# Chanting Corpse Graveyard and Cathedral 2016



## gma (Apr 20, 2012)

This year's video is up.

New this year:
- Front stone walls and entry way.
- All DMX controlled lighting (love it)


----------



## FistJr (Nov 11, 2014)

Great job - what a complete immersion!


----------



## RoxyBlue (Oct 6, 2008)

The cathedral is so beautiful and so realistic. I really feel as if I'm looking at an old European church. Just stunning!


----------



## jdubbya (Nov 6, 2005)

OK! Mind blown! Loved everything about it, and the backround music! Hauntingly beautiful. The projections were amazing. Will be watching this over and over!


----------



## heresjohnny (Feb 15, 2006)

Ok, that really set the bar high. Fantastic amount of work, great results. Wow.


----------



## Sytnathotep (Oct 10, 2011)

Damn!! Thats Impressive! Great work! 

Wow!


----------



## bobzilla (Nov 13, 2008)

Very cool!
Nice work!


----------



## Pumpkin5 (Aug 8, 2010)

AVAILABLE DATA —
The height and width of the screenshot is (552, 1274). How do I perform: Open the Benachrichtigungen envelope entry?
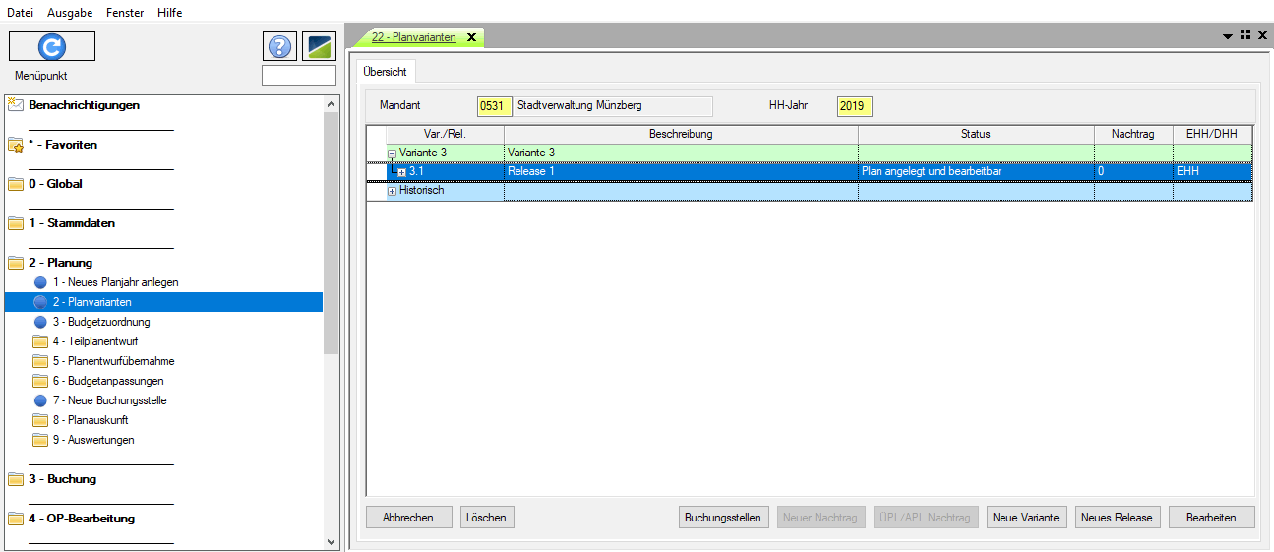pyautogui.click(x=84, y=105)
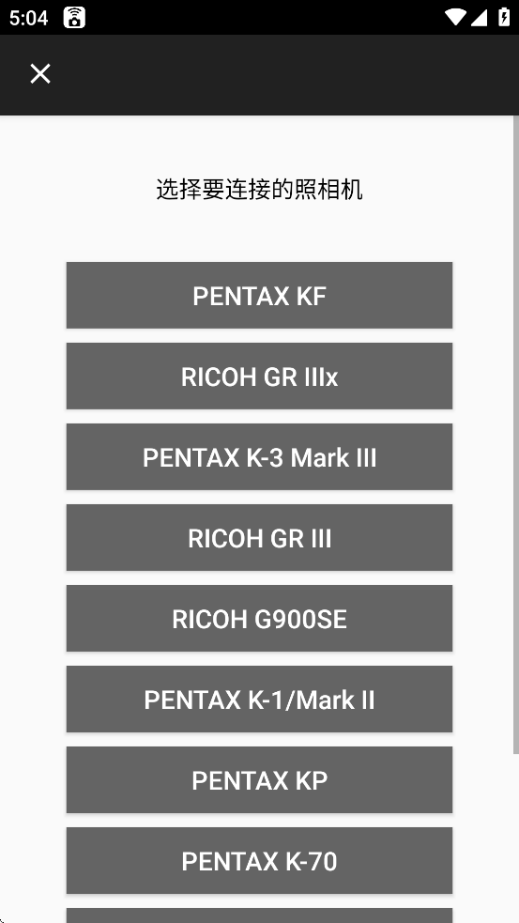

GOAL A —
List every username that appears as a post header in the forum thread above.
GOAL B —
Reproduce word for word the stretch of the forum thread above from "## RoxyBlue (Oct" through "(Nov 6, 2005)".

EXPECTED OUTPUT A —
gma, FistJr, RoxyBlue, jdubbya, heresjohnny, Sytnathotep, bobzilla, Pumpkin5

EXPECTED OUTPUT B —
## RoxyBlue (Oct 6, 2008)

The cathedral is so beautiful and so realistic. I really feel as if I'm looking at an old European church. Just stunning!


----------



## jdubbya (Nov 6, 2005)